In effect as of last Wednesday, the new regulation reconfigures the budget of any family receiving public assistance while a household member receives SSI—Supplemental Security Income, a federal program for the disabled. The move is touted by the state Office of Temporary and Disability Assistance as a way to create a “more equitable distribution of public funds for welfare.” The agency expects to save the state about $27.5 million annually by reducing the public assistance benefits of 26,000 households by an average of $90 a month.
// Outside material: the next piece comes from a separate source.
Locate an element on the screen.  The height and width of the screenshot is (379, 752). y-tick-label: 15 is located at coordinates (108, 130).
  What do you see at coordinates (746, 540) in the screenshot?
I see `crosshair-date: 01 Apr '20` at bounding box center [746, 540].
For Denise, a single mother of two disabled children who lives in Far Rockaway, the drop could be even steeper. Denise’s 12 year-old daughter and 8-year-old son, both of whom suffer from learning disabilities so severe they qualify for SSI, stands to see her public assistance benefits drop from $377 a month to $175. While her children will continue to receive disability benefits, Denise’s grant will no longer cover her rent—and she’ll have no cash in hand. Though she recently applied for a security job at Home Depot, she hasn’t been hired yet. In the meantime, she worries, she’ll have to dip into her children’s disability benefits for basic expenses. “I have a feeling it’s going to be rough,” she said.
Prior to the regulation change, the state would simply ignore the presence of a household member receiving SSI. Their federal benefits would not be included when determining PA eligibility, nor would they be counted as household members. The change counts SSI recipients as household members, and offers the remaining household members a pro-rated grant. So instead of Denise receiving a full grant for a household of one, she will now receive one-third of a grant for a household of three.
Though the city’s welfare agency declined to comment on the change, it has raised concerns about the proposal in the past. In a March letter to the state welfare agency, the city’s Human Resources Administration argued that though the principle was sound, the impact of the change on small families—grant reductions as large as 40 percent for some—was a “major concern.”
Assemblymember Deborah Glick, chair of the assembly’s Committee on Social Services, agrees. “They’re going to be disadvantaging the poorest families by a minimum of $90 a month,” she said, noting that advocates were exploring legal options for challenging the regulation. “I’m very disappointed.”